And so our own belief in the resurrection of Christ rests with the witness of the Apostles and the Church and the abiding gift of the Holy Spirit. Having stood for lengthy times beside the body of my father this past week, I saw no hints, no intimations of that which is to come. There was his cross held in his hand, an icon tucked discreetly under another hand. He commended his spirit to God and now his body rests in hope of the resurrection.

No vain imaginations of a second-storey mean anything other than the echo of my own lonely fears. His body, like that of Lazarus before him, awaits Christ. Like the body of Christ Himself, he yielded easily to our ministrations, making no protest or resistance. His hope is the same as my hope. Christ is risen from the dead, trampling down death by death, and upon the those in the tombs bestowing life.

In time, I will likely join my father and my mother in the quiet of their tombs, awaiting the resurrection of the dead. I pray that in my lifetime I will have borne such witness to the resurrection of Christ that the attention of my friends and family will be drawn to that place of faith and not to the emptiness of my own hopeless body.

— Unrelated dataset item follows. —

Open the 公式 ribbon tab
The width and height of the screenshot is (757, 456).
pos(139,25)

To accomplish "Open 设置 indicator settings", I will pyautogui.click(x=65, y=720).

But what things were gain to me, these I have counted loss for Christ. Yet indeed I also count all things loss for the excellence of the knowledge of Christ Jesus my Lord, for whom I have suffered the loss of all things, and count them as rubbish, that I may gain Christ and be found in Him, not having my own righteousness, which is from the law, but that which is through faith in Christ, the righteousness which is from God by faith; that I may know Him and the power of His resurrection, and the fellowship of His sufferings, being conformed to His death, if, by any means, I may attain to the resurrection from the dead. Not that I have already attained, or am already perfected; but I press on, that I may lay hold of that for which Christ Jesus has also laid hold of me. Brethren, I do not count myself to have apprehended; but one thing I do, forgetting those things which are behind and reaching forward to those things which are ahead, I press toward the goal for the prize of the upward call of God in Christ Jesus. Therefore let us, as many as are mature, have this mind; and if in anything you think otherwise, God will reveal even this to you. Nevertheless, to the degree that we have already attained, let us walk by the same rule, let us be of the same mind. Brethren, join in following my example, and note those who so walk, as you have us for a pattern (Phi 3:7-17).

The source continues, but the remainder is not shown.